Tom
I am a FH squatter
- Joined
- Dec 22, 2003
- Messages
- 17,214
The politicians, and particularly the Beeching Report, were the cause of the decline in the railways. Just because nationalised railways were run badly in the 60s and 70s doesn't alter the fact that railway infrastructure is a natural monopoly. Other countries manage to run public railways effectively enough. Personally I think that even though they are separate companies, its only the cross-billing issue that's a particular problem; if there was common tariff legislation (as they have in Japan), then those problems would go away.
As for giving a railway company carte blanche to build where it likes; get real. This 2008, not 1830; 3-4 times the population and voters who get rather upset when you nick their house, rather than disenfranchised peons and landowner MPs giving each other backhanders (ooh, maybe scratch that last one).
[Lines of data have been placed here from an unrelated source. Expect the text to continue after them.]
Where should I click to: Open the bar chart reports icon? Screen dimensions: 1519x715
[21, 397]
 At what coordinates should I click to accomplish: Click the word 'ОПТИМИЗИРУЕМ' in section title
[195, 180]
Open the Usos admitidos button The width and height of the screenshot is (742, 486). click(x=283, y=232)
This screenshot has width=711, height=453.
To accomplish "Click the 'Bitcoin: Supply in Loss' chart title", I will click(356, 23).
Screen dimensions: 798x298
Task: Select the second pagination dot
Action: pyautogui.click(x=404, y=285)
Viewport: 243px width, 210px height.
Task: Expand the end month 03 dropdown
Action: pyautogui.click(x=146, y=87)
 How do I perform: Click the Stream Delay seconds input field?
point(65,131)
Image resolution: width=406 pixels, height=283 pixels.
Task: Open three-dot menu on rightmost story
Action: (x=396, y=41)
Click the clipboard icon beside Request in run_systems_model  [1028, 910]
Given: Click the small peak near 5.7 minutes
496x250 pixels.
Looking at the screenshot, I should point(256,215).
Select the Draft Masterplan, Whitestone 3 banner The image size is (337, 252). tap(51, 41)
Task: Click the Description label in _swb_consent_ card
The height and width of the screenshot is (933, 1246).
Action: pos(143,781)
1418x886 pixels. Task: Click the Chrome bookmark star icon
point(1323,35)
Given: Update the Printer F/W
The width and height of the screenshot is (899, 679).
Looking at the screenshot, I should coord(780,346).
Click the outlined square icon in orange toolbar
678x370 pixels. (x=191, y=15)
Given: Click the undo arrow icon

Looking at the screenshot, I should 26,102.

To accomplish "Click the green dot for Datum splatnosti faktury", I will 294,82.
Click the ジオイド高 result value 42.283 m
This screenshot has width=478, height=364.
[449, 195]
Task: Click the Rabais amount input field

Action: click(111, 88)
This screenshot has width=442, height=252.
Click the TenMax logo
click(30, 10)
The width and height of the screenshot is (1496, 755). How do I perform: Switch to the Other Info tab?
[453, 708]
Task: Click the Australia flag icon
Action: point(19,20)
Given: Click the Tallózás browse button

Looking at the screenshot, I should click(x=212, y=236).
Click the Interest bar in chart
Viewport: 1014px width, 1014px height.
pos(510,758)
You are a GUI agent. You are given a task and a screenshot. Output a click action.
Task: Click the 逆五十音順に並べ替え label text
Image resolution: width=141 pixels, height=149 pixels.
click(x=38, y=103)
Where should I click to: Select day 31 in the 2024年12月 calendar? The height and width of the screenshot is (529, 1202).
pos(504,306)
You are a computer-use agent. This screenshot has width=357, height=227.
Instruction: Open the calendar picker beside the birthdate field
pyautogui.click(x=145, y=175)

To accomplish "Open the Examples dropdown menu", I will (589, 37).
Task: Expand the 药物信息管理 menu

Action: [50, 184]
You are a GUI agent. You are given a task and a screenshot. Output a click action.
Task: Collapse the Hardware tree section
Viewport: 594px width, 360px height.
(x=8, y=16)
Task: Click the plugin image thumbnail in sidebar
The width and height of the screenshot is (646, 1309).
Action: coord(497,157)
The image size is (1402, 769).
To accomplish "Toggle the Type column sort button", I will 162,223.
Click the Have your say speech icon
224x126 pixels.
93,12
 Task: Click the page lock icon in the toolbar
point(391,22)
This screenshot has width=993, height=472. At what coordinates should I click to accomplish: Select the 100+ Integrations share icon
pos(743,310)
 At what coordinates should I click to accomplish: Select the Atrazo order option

Nationalised railways in this country have always been run poorly. It doesn't just sit in the 60s and 70s, you can go back to the 50s. I'll remind you that it wasn't the government that built the railways, it was private companies by acts of parliament. It was British Rail that spent millions on new steam locomotives post-nationalisation (a Labour government scared of upsetting the miners), only to scrap them all 10 years later. The demise of the APT is another example of stupidity and lack of forethought.
Rail in this country will never improve while you have wankers like Bob Crow in charge. You need to allow them to grow, to invest, and while you have the government constantly interfering and treating the whole thing like some big toy train set, it'll never happen. I'm sorry but if you have a popular route and need bigger trains, or more tracks, then people are going to have to move house, or do without that road bridge for 6 months while it's raised. Profitable routes should be maximised, and that profit used to subsidise those routes that are socially important, but less profitable (or even loss-making).
Someone is bound to bring up the 'freight on trains' argument for motorways, well I have a simple partial remedy to that problem - tax incentives for hauliers to run on motorways between 0000 and 0700. You'd soon see a drop in congestion.